Name Type Description
str str

The formatted SQL query.

validate_query(query, dialect='postgres')

Validates if the given string is an SQL statement using sqlglot.

Parameters:

Name Type Description Default
query str

The SQL query to be validated.

required
dialect str

The SQL dialect to be used for validation. Defaults to "postgres".

'postgres'

Raises:

Type Description
ValueError

If the query is not a valid SQL statement.

weighted_reciprocal_rank(doc_lists, weights, rank_constant=60, set_scores=False)

Perform weighted Reciprocal Rank Fusion on multiple rank lists.

This function implements the Weighted Reciprocal Rank Fusion (RRF) algorithm, which combines multiple ranked document lists into a single ranked list. RRF is particularly effective for combining results from different retrieval strategies (e.g., filtered search and semantic search, or multiple retrievers).
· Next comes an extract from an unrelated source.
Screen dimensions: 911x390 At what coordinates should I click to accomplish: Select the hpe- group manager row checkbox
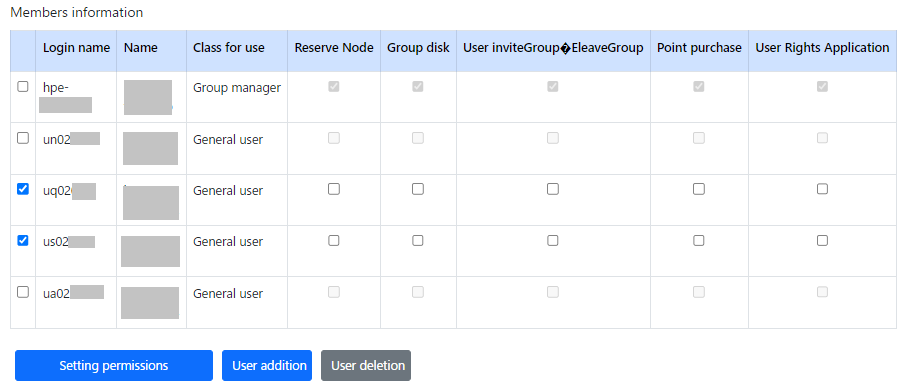click(23, 87)

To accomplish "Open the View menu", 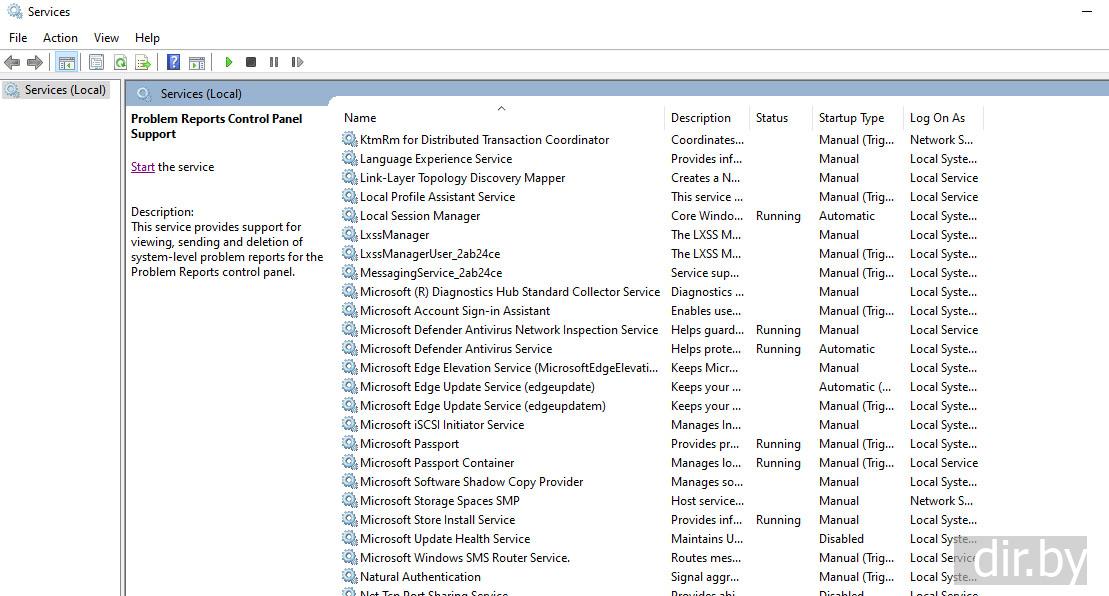I will 106,38.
The RRF score for each document is calculated as: score = sum(weight_i / (rank_i + k)) for each list i where rank_i is the document's rank in list i (1-based), and k is the rank constant.

Examples:

from gllm_retrieval.utils.rank_fusion import weighted_reciprocal_rank

filtered_results = [chunk1, chunk2, chunk3]  # Ranked by entity filtering
semantic_results = [chunk2, chunk1, chunk4]  # Ranked by semantic similarity
fused = weighted_reciprocal_rank(
    [filtered_results, semantic_results],
    weights=[0.2, 0.8],
    rank_constant=60
)
# Returns chunks ordered by combined RRF scores

Parameters:

Name Type Description Default
doc_lists list[list[FuseableT]]

Ranked lists of Fuseable objects to merge. Must match the length of weights.

required
weights list[float]

Weights for each rank list. Higher weights give more importance to that retrieval source.

required
rank_constant int

The rank constant (k) that controls the influence of rank position. Higher values reduce the impact of rank differences. Defaults to 60.

60
set_scores bool

If True, sets the score attribute on each document to its RRF score. Defaults to False.

False

Returns:

Type Description
list[FuseableT]

list[FuseableT]: The final aggregated list of unique documents sorted by their weighted RRF scores in descending order. Documents with higher scores appear first.

Raises:

Type Description
ValueError

If the number of rank lists doesn't match the weights count.

Note
  1. Documents are deduplicated by their id field
  2. The rank_constant parameter controls the influence of rank position
  3. Higher rank_constant values reduce the impact of rank differences
  4. The algorithm is commutative - order of doc_lists doesn't matter if weights are adjusted
  5. Lists may overlap (same ID in multiple lists); duplicates are merged
  6. Empty inner lists are handled gracefully